You don’t need to be obsessed with death or know someone who has died recently to get something out of the show. People who still have parents tend to, and I am happy about this, think: “I should hang out with them a little bit more”. I had some friends come to one of the shows. One of them, whose father had died last year, was still keeping hold of a bedsit her father used to live in and her reaction was that it was probably about time that she let go of that now. I like the fact that this show brings up an internal monologue within people.
Is performing the show cathartic?
In a way, but that wasn’t the reason for doing it – to work through my emotions. It wanted to use it as a springboard for discussing these sort of things.
Is it difficult balancing emotion and comedy, because there are some touching moments, like when you talk about connecting with your dad?
That bit is quite sad, but the philosophy of the show is to grab every moment, which is an impossible way to live your life, really. But I’ve always said, ‘don’t waste time watching day-time TV when you could be doing something more useful with your life’.
Has it been a difficult show to perform?
It has been in a sense that there are a lot of emotions in there, but I don’t think I’ll ever have the Daniel Day Lewis moment, like when he walked off stage doing Hamlet because he thought he was talking to his own late father.
Where did the idea come from to incorporate more performance elements in to the show, such as the puppets and the stage props?
I just think about the best way to articulate an idea and so I looked at different ways to do that.
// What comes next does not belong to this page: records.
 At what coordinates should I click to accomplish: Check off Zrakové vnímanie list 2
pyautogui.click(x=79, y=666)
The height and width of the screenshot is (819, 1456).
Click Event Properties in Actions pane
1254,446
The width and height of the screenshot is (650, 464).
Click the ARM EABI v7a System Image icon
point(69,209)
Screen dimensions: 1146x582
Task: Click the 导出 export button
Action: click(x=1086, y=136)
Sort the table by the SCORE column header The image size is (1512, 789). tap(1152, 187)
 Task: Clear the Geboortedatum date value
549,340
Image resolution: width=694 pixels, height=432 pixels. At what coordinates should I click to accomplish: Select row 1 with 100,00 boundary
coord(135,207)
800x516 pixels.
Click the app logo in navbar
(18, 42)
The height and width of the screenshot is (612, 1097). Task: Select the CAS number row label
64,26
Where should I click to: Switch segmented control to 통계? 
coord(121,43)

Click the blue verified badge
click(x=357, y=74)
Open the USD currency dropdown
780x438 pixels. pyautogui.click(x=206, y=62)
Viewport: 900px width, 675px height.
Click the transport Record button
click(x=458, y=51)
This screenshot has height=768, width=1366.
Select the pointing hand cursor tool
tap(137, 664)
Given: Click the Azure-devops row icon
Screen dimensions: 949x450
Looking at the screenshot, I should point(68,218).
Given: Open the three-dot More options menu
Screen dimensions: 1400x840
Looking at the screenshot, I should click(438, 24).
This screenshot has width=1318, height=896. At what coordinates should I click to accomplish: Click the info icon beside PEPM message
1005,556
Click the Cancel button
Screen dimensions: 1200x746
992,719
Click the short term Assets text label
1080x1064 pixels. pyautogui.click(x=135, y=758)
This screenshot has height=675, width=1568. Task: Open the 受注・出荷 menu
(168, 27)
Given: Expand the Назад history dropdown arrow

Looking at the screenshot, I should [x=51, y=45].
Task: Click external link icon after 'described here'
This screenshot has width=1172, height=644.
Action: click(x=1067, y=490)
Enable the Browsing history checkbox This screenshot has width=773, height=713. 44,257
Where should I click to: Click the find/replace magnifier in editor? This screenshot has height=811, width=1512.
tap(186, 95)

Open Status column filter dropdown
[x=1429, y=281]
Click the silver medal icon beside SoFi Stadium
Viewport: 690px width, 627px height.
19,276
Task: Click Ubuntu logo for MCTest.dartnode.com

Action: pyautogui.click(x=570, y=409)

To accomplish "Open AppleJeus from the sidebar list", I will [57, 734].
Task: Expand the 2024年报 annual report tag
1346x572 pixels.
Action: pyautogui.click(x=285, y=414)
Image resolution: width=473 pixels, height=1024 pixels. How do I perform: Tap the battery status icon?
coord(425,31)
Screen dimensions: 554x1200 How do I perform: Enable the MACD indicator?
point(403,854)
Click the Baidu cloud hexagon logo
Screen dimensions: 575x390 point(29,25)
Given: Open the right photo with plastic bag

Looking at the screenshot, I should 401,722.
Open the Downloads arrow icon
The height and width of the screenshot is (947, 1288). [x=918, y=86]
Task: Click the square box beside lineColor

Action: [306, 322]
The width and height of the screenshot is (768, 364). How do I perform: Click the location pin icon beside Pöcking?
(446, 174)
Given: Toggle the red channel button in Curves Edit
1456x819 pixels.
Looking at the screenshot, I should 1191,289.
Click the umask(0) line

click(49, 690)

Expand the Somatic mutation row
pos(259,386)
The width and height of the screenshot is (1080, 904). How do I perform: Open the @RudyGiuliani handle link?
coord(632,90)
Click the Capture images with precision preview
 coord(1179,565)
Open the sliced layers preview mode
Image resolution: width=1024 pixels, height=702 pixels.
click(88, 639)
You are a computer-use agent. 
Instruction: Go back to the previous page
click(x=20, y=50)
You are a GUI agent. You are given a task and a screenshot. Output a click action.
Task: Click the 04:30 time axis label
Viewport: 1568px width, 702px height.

I do a little puppet piece on top of a mantelpiece, but it’s now going to incorporate a whole puppet arena. It doesn’t have to just be me talking.
You sing Snow Patrol’s Run at one point – has that been a challenge?
That was one of the lynchpins really, because I am a sucker for being manipulated by music. One of the first nights that I did the show this woman, said ‘oh my god, I love that song’. And then when I did it later on I had to comfort her because she was bawling her eyes out. It’s one of those songs that gets people. Do you have any plans for the future?
I am going to take this show to America and Australia, too. I might try and write a play later on in the year. I like theatre, but I find that it is too written sometimes and so this would be to play with format and see where that takes me. It wouldn’t be a state of thenation thing, but more about sexual politics.
Who is your comedy icon?
Richard Pryor. As a teenager, I saw him on TV and decided that was what I wanted to do. I’m a working-class, Catholic, Dublin boy and he was then a crack-addicted, middle-aged American from a poor family but I thought, ‘you’re speaking my language’.
How’s comedy changed since you started out?
Lots of people see stand up as a way of getting on TV. There will always be mavericks in every generation who will do stuff that’s different, I don’t want to generalise, but there are so many people who say they are a stand-up comic, and you think, ‘no you’re not!”. It seems some people think it’s a job you need very few skills for – just stand on stage and talk!
There is a lot of it out there but it is quite diluted though. When I did it it was not to get on tv, I did, but that was not why.